[Records from a collection]
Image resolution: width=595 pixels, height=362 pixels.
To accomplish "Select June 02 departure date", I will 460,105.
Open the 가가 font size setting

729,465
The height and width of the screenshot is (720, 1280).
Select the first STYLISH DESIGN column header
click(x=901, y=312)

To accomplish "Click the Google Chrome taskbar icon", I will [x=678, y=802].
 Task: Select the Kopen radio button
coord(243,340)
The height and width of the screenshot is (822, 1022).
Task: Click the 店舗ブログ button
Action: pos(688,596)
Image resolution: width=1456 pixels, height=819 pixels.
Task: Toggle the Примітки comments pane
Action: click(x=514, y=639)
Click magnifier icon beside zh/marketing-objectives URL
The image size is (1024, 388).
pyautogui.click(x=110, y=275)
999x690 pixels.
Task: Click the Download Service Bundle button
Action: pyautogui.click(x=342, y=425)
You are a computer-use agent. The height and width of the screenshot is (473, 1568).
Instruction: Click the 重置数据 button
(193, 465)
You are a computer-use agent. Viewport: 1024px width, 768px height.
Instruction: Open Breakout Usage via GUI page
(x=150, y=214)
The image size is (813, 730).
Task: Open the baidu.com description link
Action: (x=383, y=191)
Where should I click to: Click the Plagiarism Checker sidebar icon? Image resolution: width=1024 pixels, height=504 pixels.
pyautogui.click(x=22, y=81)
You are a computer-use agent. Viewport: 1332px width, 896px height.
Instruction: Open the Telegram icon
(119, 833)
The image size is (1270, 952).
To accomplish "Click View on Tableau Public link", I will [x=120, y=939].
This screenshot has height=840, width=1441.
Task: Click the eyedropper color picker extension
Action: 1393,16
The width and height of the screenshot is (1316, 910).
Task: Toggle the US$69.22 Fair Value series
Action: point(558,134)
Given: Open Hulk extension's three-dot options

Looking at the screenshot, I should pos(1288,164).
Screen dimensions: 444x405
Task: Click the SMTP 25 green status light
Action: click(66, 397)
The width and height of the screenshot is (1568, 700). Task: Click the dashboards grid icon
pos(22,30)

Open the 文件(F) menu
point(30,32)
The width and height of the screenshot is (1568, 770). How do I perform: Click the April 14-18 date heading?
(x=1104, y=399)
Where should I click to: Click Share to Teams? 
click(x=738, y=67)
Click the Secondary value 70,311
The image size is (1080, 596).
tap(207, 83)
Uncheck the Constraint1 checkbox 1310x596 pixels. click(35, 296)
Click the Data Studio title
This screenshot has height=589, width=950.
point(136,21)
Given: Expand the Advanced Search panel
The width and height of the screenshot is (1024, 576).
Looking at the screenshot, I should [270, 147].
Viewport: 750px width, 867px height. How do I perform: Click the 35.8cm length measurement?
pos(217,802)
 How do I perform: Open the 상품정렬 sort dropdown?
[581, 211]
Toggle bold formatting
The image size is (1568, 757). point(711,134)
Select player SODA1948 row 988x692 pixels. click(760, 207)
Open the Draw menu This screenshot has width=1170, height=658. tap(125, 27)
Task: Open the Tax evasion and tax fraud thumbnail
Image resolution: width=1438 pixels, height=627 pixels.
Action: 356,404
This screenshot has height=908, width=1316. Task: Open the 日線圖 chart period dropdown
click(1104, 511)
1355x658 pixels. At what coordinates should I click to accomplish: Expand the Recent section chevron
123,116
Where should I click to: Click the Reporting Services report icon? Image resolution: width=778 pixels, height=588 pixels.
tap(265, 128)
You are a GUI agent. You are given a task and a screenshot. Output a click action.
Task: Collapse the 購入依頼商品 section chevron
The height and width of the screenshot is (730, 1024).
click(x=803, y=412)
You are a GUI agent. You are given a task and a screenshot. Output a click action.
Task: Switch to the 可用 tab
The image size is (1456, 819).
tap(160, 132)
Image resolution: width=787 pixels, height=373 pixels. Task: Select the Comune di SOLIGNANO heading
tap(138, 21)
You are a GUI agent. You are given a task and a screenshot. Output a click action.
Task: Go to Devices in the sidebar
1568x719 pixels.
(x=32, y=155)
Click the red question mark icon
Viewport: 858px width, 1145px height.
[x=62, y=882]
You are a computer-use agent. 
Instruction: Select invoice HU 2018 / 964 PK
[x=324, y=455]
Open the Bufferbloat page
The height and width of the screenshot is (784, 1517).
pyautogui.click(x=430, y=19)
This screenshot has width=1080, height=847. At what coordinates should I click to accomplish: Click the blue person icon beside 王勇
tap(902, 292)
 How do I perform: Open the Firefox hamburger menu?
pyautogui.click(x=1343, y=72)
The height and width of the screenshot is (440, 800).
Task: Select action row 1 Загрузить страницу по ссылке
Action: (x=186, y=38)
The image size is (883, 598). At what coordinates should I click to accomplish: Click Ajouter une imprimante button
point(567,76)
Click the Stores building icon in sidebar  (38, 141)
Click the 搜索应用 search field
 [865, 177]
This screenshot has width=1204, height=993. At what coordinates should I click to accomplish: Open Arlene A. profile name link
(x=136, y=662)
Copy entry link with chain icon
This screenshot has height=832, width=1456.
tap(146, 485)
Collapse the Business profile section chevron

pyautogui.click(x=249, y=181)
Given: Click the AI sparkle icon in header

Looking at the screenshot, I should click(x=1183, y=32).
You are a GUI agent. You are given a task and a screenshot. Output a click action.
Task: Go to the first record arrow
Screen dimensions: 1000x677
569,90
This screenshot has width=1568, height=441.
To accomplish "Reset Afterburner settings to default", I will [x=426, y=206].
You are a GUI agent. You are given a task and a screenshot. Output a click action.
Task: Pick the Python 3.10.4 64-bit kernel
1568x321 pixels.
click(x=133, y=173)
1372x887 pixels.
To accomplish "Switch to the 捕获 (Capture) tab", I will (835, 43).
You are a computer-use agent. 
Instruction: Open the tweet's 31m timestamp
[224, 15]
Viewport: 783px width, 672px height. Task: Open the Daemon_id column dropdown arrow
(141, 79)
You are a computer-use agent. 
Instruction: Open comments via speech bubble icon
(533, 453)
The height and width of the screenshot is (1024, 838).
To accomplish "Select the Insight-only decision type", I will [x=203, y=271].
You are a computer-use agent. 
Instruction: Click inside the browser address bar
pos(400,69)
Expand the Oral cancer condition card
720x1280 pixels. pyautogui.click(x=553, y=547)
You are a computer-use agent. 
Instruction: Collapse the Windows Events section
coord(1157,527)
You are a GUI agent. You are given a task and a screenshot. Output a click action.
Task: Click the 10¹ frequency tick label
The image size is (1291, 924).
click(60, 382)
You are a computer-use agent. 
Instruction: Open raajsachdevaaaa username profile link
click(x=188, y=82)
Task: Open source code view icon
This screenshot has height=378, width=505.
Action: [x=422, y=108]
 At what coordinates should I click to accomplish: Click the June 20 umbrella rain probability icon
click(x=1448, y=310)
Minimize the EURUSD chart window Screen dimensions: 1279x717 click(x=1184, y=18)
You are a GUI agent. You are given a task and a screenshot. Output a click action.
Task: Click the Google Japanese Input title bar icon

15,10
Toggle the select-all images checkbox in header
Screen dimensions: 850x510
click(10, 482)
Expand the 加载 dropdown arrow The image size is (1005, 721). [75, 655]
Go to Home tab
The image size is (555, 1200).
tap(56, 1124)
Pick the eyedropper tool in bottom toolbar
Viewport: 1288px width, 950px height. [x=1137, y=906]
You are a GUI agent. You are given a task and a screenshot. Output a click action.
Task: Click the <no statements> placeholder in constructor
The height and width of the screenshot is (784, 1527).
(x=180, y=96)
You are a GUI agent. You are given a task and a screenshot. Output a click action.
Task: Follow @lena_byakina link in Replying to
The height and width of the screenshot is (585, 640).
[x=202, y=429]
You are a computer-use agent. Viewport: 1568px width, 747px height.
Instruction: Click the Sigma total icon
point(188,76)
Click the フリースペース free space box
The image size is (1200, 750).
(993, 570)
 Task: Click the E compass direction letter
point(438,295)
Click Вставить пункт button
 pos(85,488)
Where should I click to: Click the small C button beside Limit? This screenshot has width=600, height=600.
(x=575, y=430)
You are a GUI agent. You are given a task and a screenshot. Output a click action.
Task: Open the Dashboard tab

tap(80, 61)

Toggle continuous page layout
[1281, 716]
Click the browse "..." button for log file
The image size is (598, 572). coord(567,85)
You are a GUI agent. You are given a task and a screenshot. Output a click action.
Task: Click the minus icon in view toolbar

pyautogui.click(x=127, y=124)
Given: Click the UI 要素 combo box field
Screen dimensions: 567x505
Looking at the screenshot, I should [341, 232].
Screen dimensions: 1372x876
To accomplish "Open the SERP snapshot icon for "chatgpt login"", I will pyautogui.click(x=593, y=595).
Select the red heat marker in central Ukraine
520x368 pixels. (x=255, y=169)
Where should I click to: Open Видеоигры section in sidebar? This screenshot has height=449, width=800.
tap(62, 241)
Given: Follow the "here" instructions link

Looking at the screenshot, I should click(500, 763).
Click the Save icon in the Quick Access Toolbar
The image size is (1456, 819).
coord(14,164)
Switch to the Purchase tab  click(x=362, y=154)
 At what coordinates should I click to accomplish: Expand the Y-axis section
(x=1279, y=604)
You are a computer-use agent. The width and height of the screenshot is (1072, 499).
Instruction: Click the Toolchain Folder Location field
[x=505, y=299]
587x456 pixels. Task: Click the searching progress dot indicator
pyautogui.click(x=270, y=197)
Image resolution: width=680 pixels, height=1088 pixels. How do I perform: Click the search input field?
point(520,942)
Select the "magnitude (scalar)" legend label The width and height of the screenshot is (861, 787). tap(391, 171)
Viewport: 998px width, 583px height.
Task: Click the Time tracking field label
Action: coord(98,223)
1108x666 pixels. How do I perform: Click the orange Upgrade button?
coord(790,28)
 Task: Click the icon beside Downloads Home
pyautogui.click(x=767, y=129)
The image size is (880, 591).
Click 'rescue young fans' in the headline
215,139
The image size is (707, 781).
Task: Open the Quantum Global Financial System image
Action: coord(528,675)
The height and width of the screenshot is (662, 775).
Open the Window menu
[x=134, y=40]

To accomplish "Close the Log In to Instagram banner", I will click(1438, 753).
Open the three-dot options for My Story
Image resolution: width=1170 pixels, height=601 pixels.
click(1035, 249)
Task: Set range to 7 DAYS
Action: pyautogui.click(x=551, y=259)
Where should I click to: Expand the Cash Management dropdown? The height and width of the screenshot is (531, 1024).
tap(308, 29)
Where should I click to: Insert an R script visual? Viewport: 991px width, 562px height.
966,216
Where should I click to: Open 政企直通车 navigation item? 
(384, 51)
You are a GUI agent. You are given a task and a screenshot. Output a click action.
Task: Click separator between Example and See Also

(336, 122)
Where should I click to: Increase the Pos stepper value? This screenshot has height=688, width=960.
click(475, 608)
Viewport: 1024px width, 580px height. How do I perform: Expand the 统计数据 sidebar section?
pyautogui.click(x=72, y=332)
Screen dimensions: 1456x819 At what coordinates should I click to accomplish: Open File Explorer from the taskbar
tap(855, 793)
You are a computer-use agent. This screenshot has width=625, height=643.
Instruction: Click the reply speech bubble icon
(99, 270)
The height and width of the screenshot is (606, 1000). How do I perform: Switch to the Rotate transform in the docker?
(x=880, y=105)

▶ [Written instruction]: Please count the lines in the material above that contain the string "checkbox", treating uppercase and lowercase as different, and give only the number.

▶ [Solution below]: 2